My primary desire is for Fred to cease his infidelity. Getting married at this point in my life, especially to a stranger, is not something I desire.
"You need to assist your father, dear," she begins, adopting that soft, enticing tone she always employs when she wants me to comply. "Your father requires this help. The Lorenzos won't aid us until we fulfill our promise of marrying you to their son. You'll like him, just give it a try..."
"I have a BOYFRIEND, Mother!" I exclaim, rising from the sofa in anger, my chest heaving. "I have a boyfriend, for heaven's sake."
"The same one who repeatedly cheats on you with other girls?" She retorts sharply, standing up to my eye level.
What? How does she know about Fred's infidelity?
He promised to change, and I granted him another chance, but I caught him again, just two nights ago, this time with someone I know. She's one of those who give me those butterflies and make me happy.
They were having an intimate encounter, and I discovered them in the act at a party I was invited to by the same girl I caught with my boyfriend.
I had informed them that I would be running late, and it seems they took the opportunity to engage in their actions before my arrival. They must have been doing this for quite some time.
It shattered me.
I wept.
But I'm a resilient person. Fred always returns to apologize, and I waited anxiously for his calls all night, but they never came until yesterday morning when his text arrived.
He apologized for his mistake.
Brenda has always been alluring, and I'm convinced she enticed him. I want nothing to do with Brenda ever again, but I'll ensure she regrets being intimate with my boyfriend. Fred is still my boyfriend, and what happened two nights ago doesn't change that. Just because he was with my best friend doesn't mean I'm letting him go. Fred and I are still together, and I'm patiently waiting for him to gather the courage to come and beg me.
"That guy who keeps hurting you?" My mother's voice is raised. "Do you even know what you're doing? He consistently cheats on you, and you keep taking him back?"
Who informed her about this? I wonder, tears welling up in my eyes.

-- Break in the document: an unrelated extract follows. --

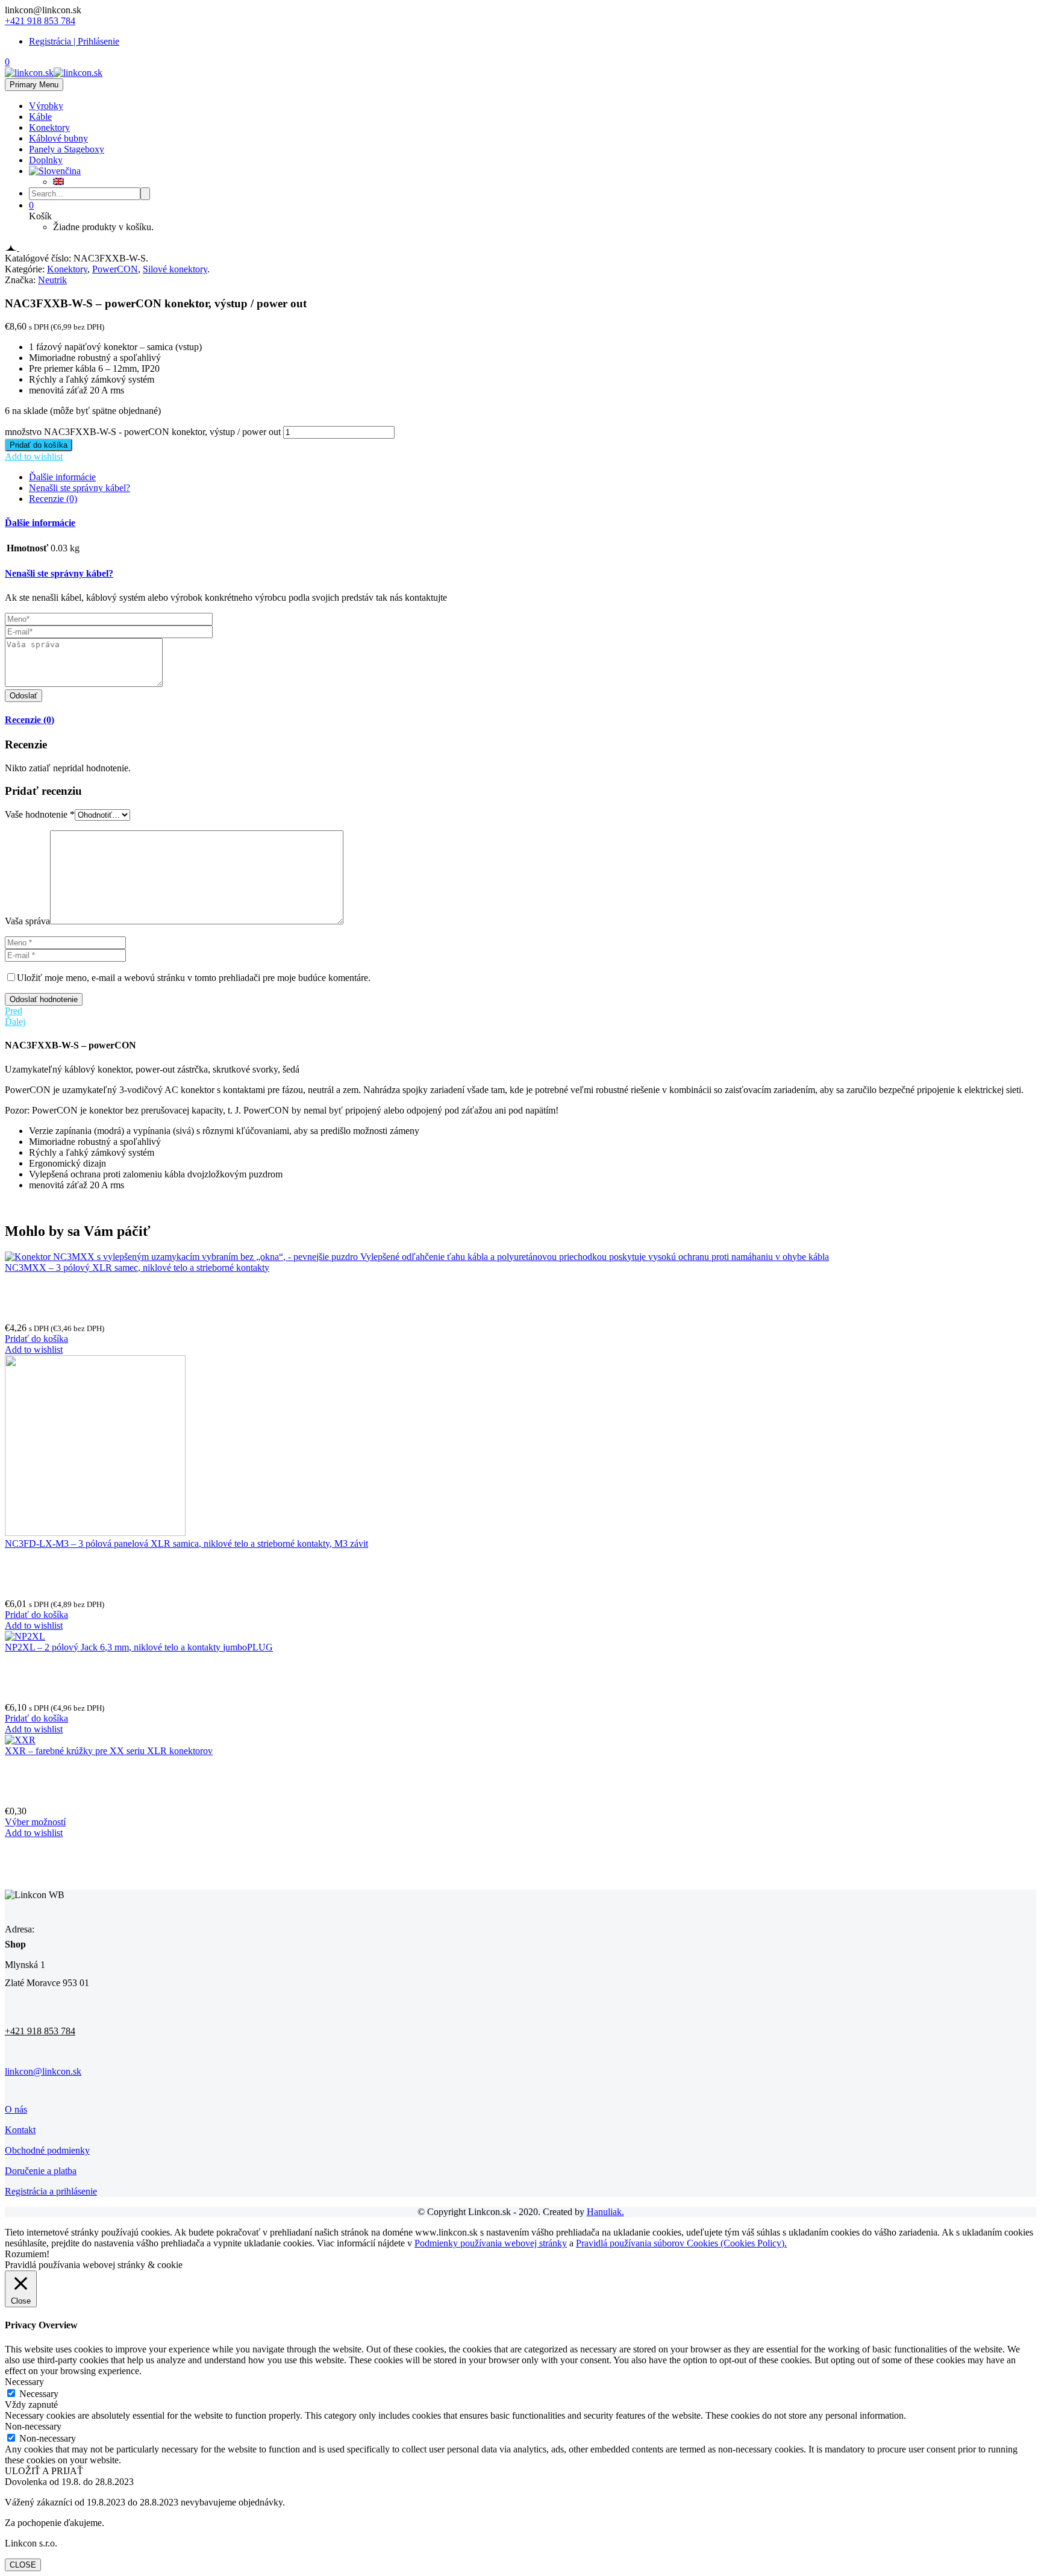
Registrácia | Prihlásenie (74, 41)
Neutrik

Was it Brenda? Brenda is my best friend, but she's close to my mother, and they discuss everything and anything. Did she disclose Fred's infidelity to my mother? She's always criticized him and urged me to leave him, but now I understand her strong desire for me to break up with Fred.
She wants him for herself, but that's not going to happen.
"We're offering you a good life," she continues. "This man is handsome and wealthy. He's the youngest billionaire in New York. What more do you want?"
"What do I want?" I retort, then point my finger at her. "What I want is for both of you to stop meddling in my life."
She's taken aback by my tone. My father watches silently. After sparing him a glance, I move past my mother to leave when her voice stops me.
"You will marry Rocco whether you like it or not, Valentina. You two have been betrothed since childhood, and I won't allow you to make a wrong decision when he's clearly better than your cheating boyfriend."
I'm tempted to return to her and express the depth of my emotions about how Fred makes me feel. It's not just about the butterflies; there's more to it. I want to proclaim my love for Fred and emphasize what a genuine man he is. He may not be as wealthy as this supposed billionaire, but he's a real man.
Instead of following through with my thoughts, I exit the living room and head to the front door with a single purpose in mind: I'm going to win him back. Brenda won't succeed.